While lowering sodium is indisputably beneficial for those who already have hypertension, increasingly conservative sodium recommendations for the general public is hotly contested — and concern that too little sodium can lead to other health problems has created a complex controversy.
The public health push to reduce sodium intake is not exactly new. The first Dietary Guidelines for Americans, published in 1980, encouraged Americans to “avoid too much sodium,” and every edition since has included a key recommendation on limiting sodium in the diet.
The 2015 Dietary Guidelines recommends consuming less than 2,300 milligrams of sodium per day, and no more than 1,500 milligrams per day for individuals with prehypertension and hypertension. The Institute of Medicine agrees that limiting sodium improves high blood pressure but states there is insufficient evidence to recommend the entire population go low-sodium — pointing to a link to adverse health outcomes in some individuals. And currently, the American Heart Association recommends everyone consume no more than 1,500 milligrams of sodium per day.
The History Behind Dietary Sodium Research
To understand the evolution of these recommendations requires a brief summary of dietary sodium research. In the middle of the 20th century, strong evidence first emerged in favor of restricting sodium to combat hypertension. A series of studies from the 1980s and 1990s, called Trials of Hypertension Prevention (or TOHP) provided additional data in favor of limiting sodium in prehypertensive populations.
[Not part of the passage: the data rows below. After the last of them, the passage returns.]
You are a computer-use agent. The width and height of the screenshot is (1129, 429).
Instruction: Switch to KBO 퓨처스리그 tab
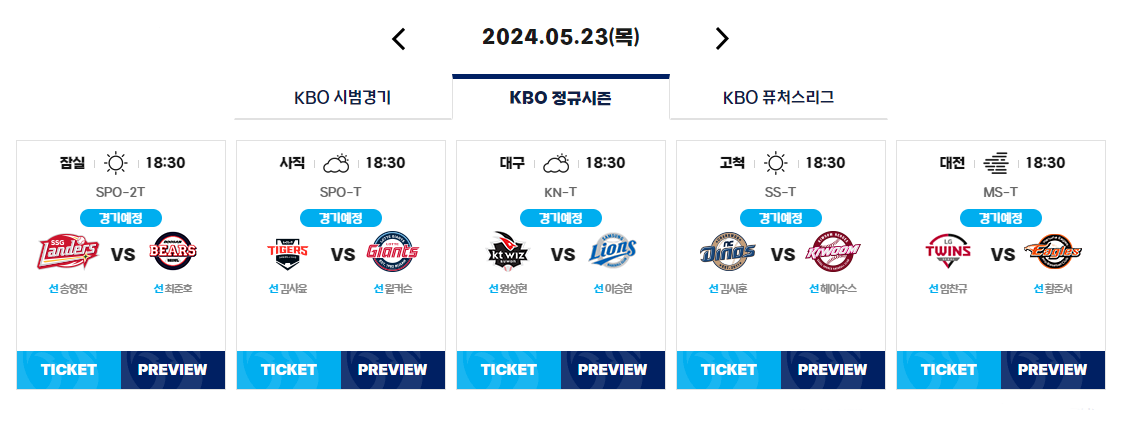tap(778, 98)
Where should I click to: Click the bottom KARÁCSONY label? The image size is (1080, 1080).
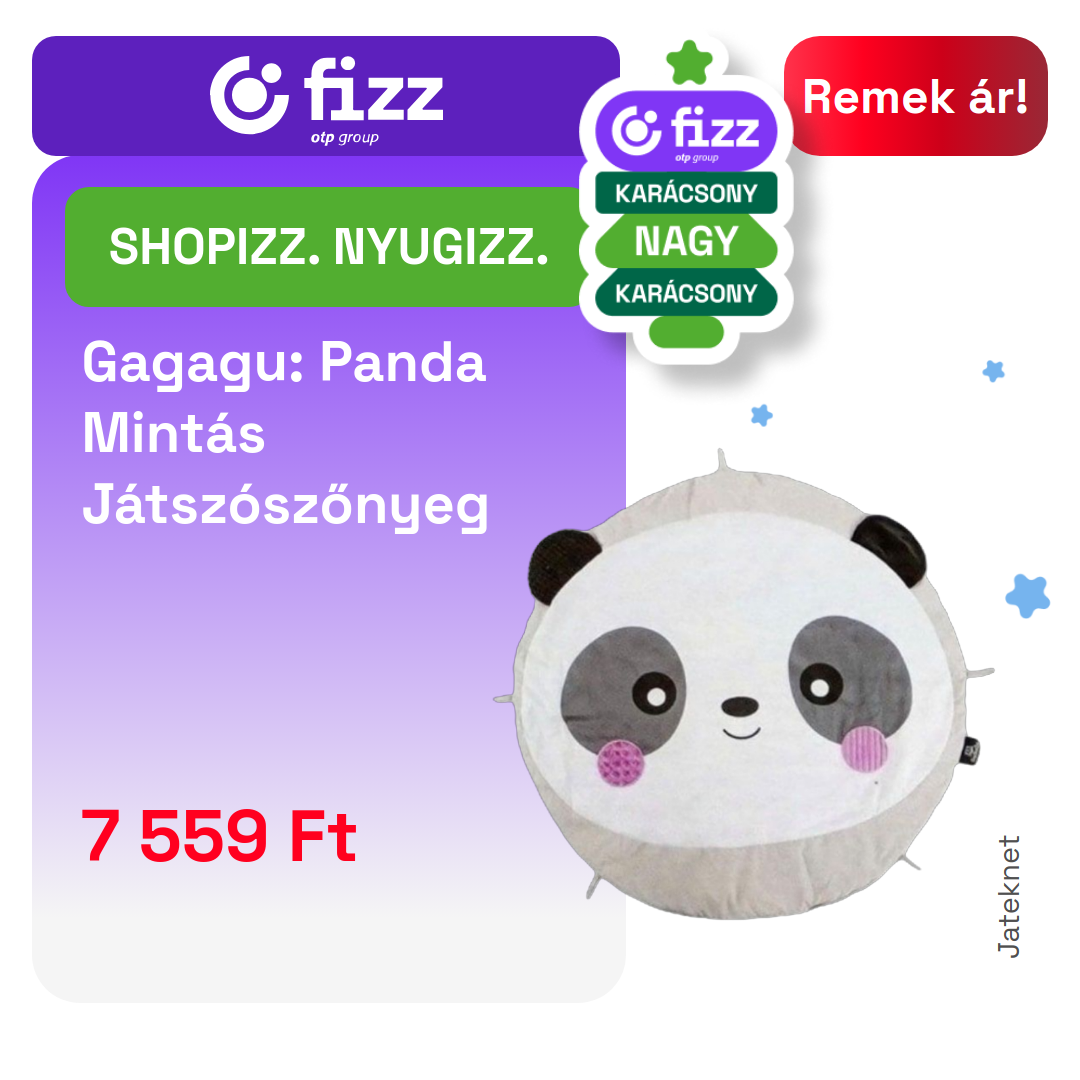(x=686, y=293)
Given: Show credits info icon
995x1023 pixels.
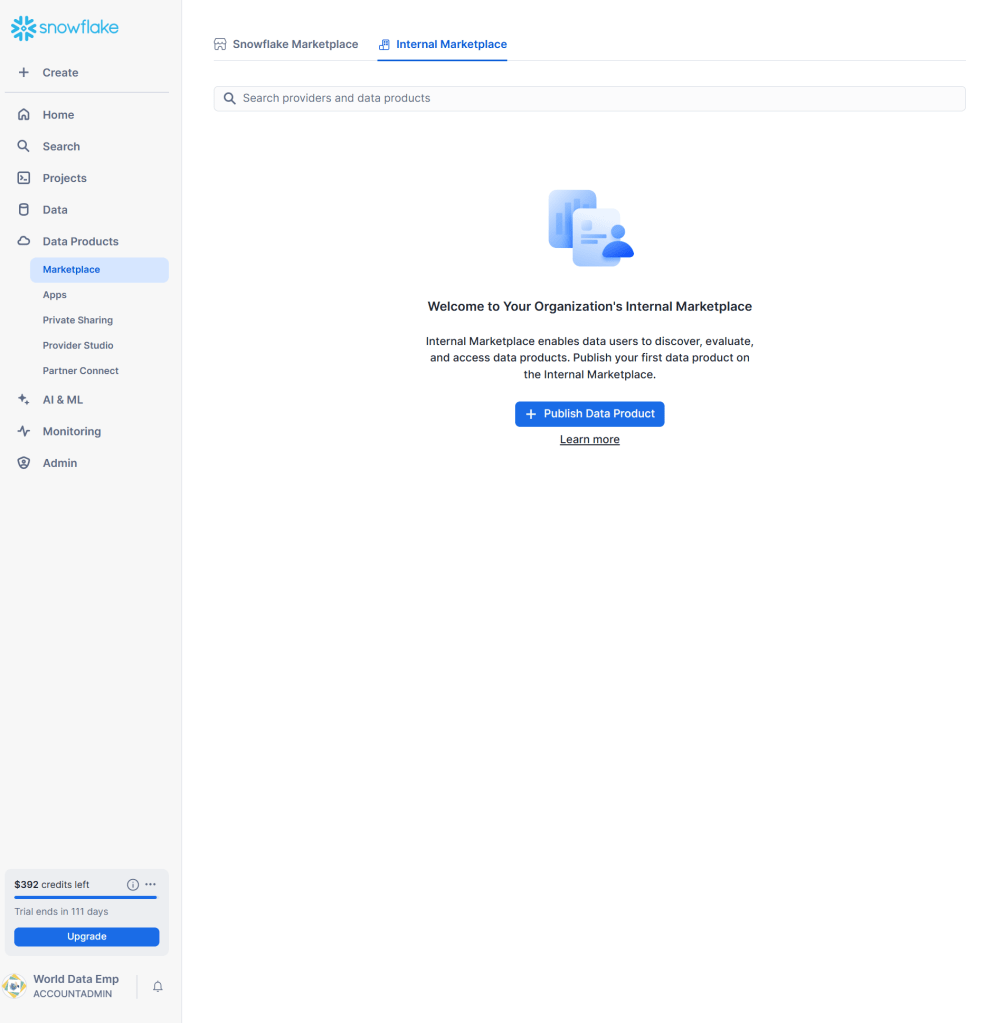Looking at the screenshot, I should click(x=133, y=885).
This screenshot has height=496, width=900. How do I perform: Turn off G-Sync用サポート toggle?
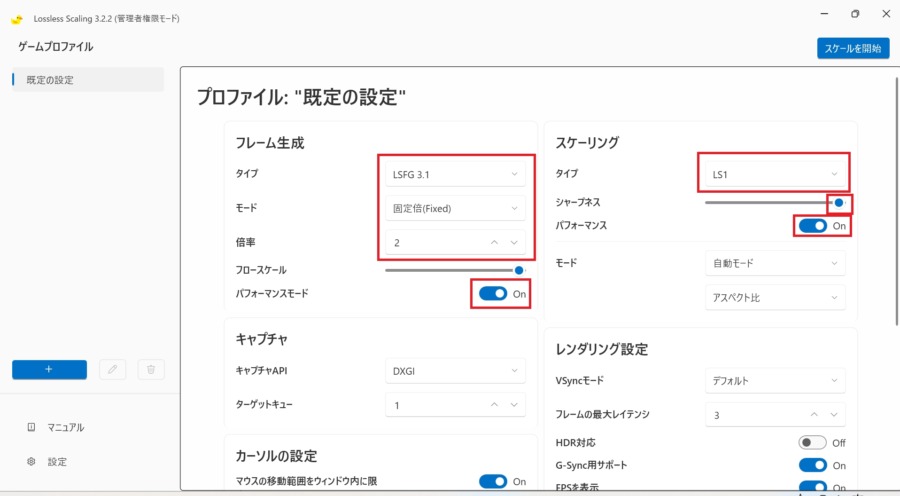(x=812, y=465)
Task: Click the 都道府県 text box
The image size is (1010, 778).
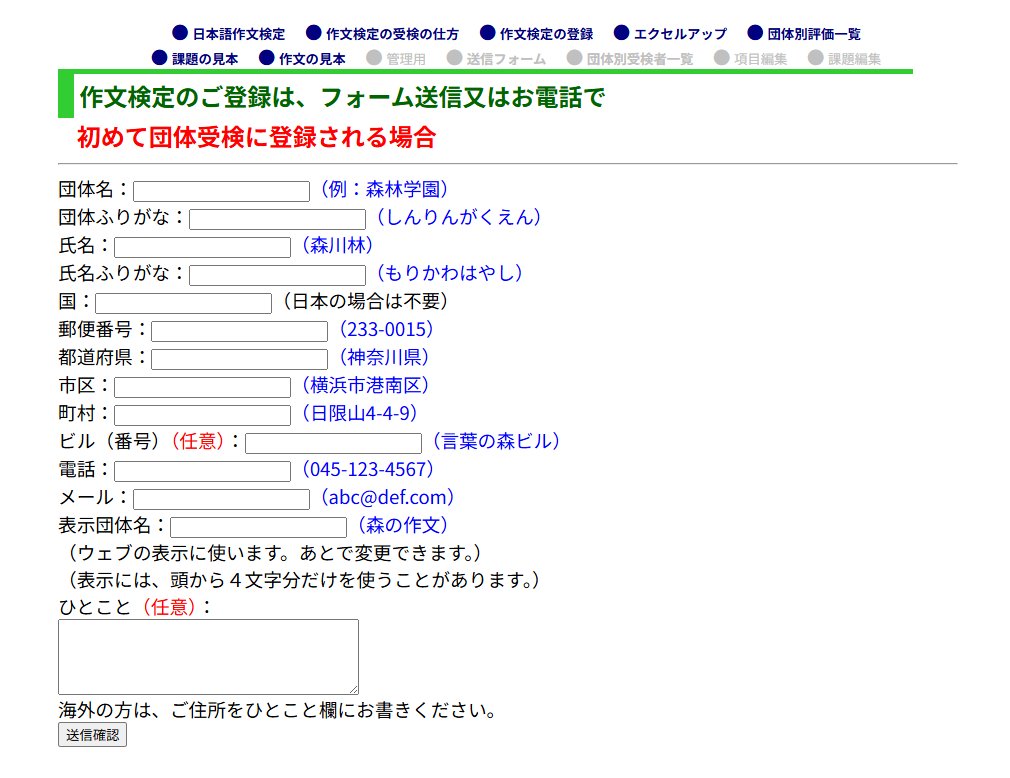Action: point(239,359)
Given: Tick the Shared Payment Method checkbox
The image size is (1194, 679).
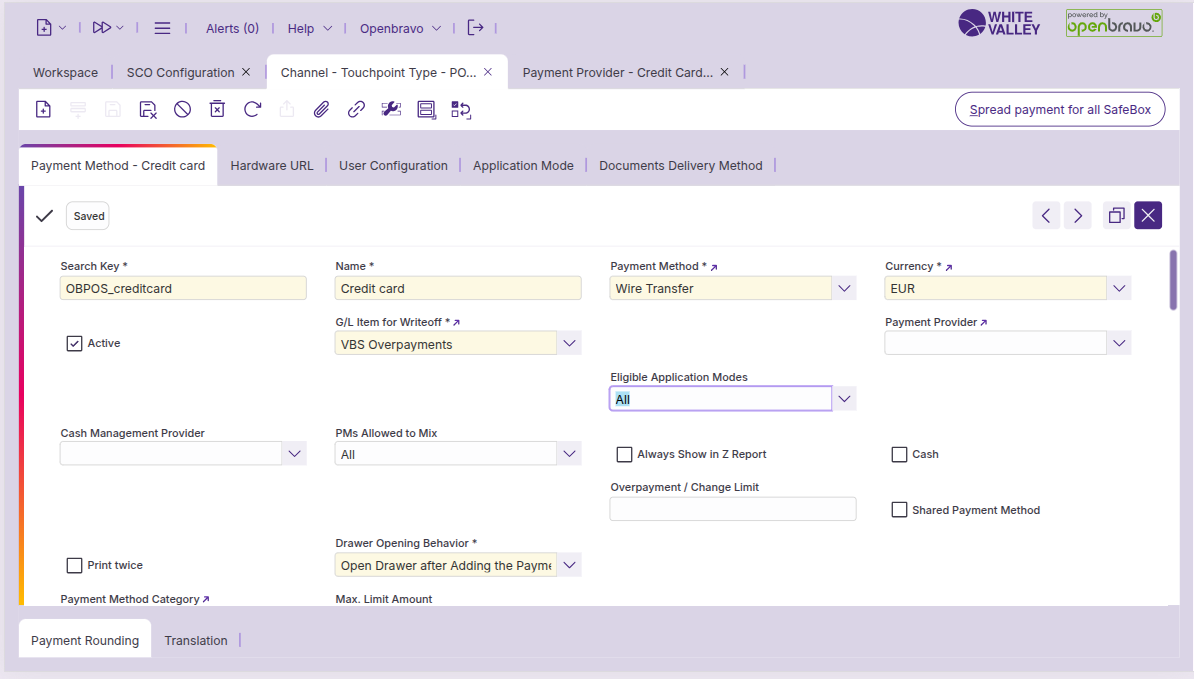Looking at the screenshot, I should (899, 510).
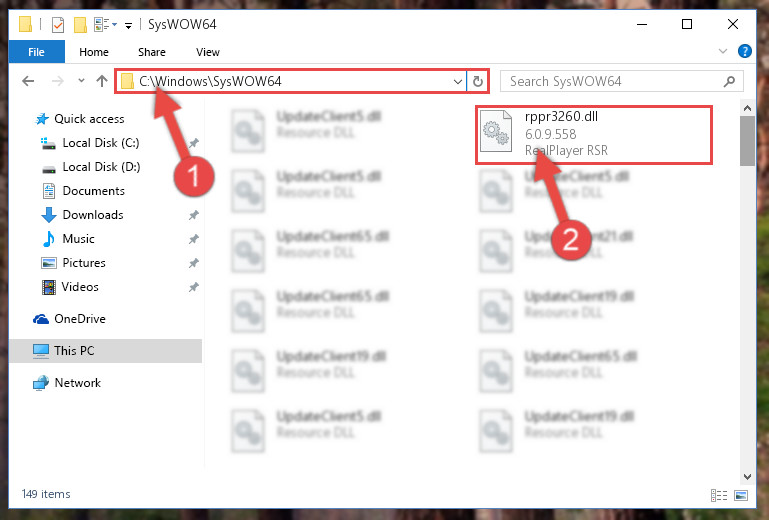Select the rppr3260.dll file icon
The width and height of the screenshot is (769, 520).
496,131
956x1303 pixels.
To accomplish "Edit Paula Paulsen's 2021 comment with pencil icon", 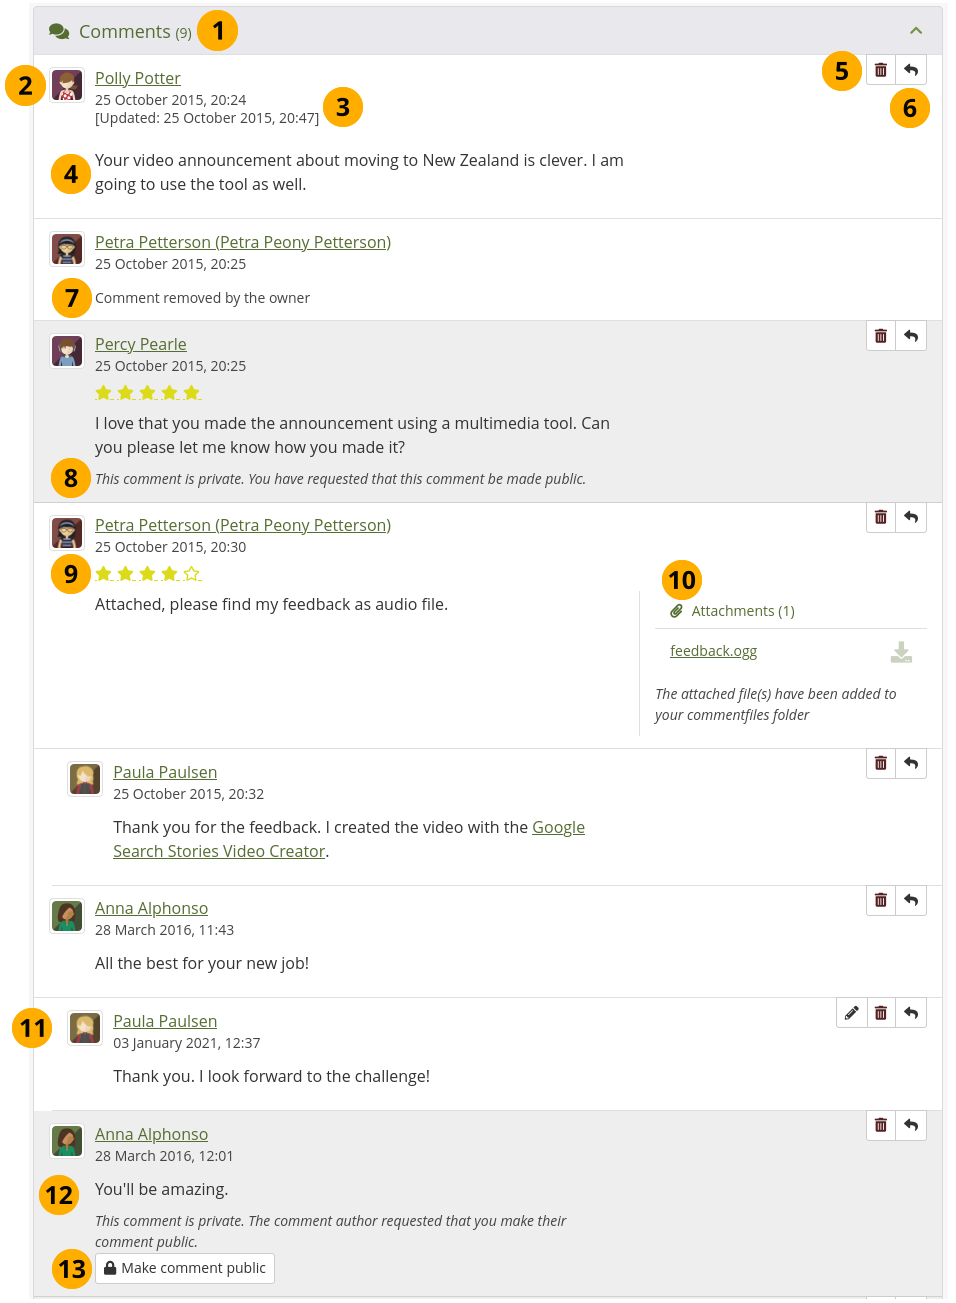I will click(x=851, y=1013).
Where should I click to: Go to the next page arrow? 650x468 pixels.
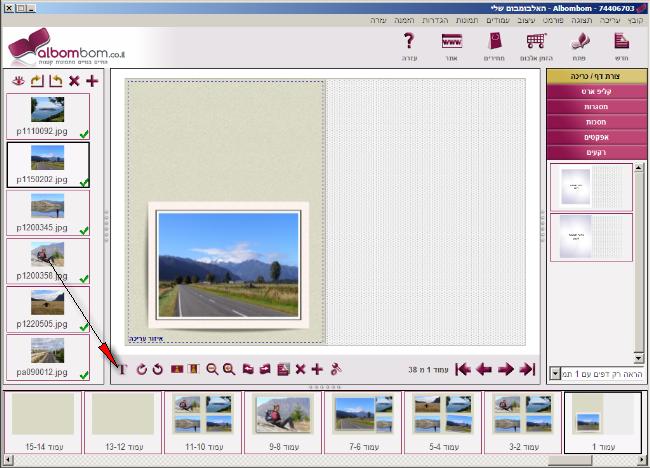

A TOHP follow-up study in the early 2000s found a significant correlation between sodium intake and cardiovascular disease, suggesting a 17-percent increased risk for every 1,000 milligrams of sodium consumed daily. The TOHP researchers concluded there were “overall health benefits of reducing sodium to 1,500 to 2,300 milligrams per day in the majority of the population,” consistent with Dietary Guidelines at that time. TOHP data also suggest the ratio of sodium-to-potassium intake has a significant impact on cardiovascular outcomes.
A limitation of the TOHP data is there were no controls for energy intake. Individuals who consume fewer calories naturally will consume less sodium, and that won’t necessarily put them at a lower disease risk (and vice versa). In addition, how individuals respond to sodium can depend on their baseline blood pressure. TOHP participants already had elevated blood pressure, and when blood pressure is high, eating less sodium has a profound blood pressure-lowering effect. However, when blood pressure is normal, lowering sodium intake has little to no effect on blood pressure.
Fast-forward to 2014, a big year in dietary sodium research. A systematic literature review concluded there is limited evidence that daily sodium intakes greater than 3,400 milligrams and less than 2,900 milligrams increased incidence of cardiovascular disease events, all-cause mortality and hospitalization in the general population. Also that year, authors of a meta-analysis found that individuals with daily sodium intakes of 2,645 milligrams to 4,945 milligrams have the lowest cardiovascular disease and mortality risks — and that plotting sodium and mortality creates a U-shaped curve with significantly increased risks at the highest and lowest intake levels. Some of the more compelling and controversial findings came from a large-scale epidemiologic study following more than 150,000 individuals in 17 countries.
Participants with the lowest mortality and cardiovascular risk consumed between 3,000 milligrams and 6,000 milligrams of sodium per day, and greater than 1,500 milligrams of potassium per day. High sodium intake was only linked with increased risk of death and cardiovascular events when blood pressure was high, while people with normal blood pressure who consumed more than 6,000 milligrams of sodium daily did not experience increased risk of death and cardiovascular events. Additionally, those who consumed less than 3,000 milligrams experienced increased risk when blood pressure was normal.
Skeptics of these studies cite a lack of intervention trials, questionable sodium assessment tools and statistical analysis prone to random and systematic error. There also is a question of reverse causality: When people are sick, they tend to eat less, therefore consuming less sodium — and epidemiological studies cannot determine whether less sodium causes poor health, or poor health causes less sodium.
Both Sides Make Their Cases
In 2015 during the American Heart Association’s Scientific Sessions, prominent researchers on either side debated the complexities of this issue. Low-sodium proponents asserted that to protect their health, Americans must limit sodium intake — and that given the majority of Americans’ sodium intake comes from processed food, this effort should focus on industry-wide interventions. The opposing side maintained that for people without elevated blood pressure, there is no benefit to consuming less than 2,500 milligrams of sodium per day, that it actually may be harmful in some cases, and that to base general guidelines on extrapolations of data is unsound.
Currently, the perfect study to settle the sodium controversy does not exist. Large randomized controlled trials with long follow-up periods are difficult and expensive, and an ideal sodium intake assessment tool is yet to be discovered. In the meantime, the DASH diet — which places more emphasis on fruits and vegetables than sodium (DASH trials averaged around 3,000 milligrams of sodium per day) — is the most effective dietary intervention for hypertension.
And for patients and clients with normal blood pressure, practitioners should continue to develop individualized eating patterns based on clinical judgment, guideline recommendations and scientific evidence.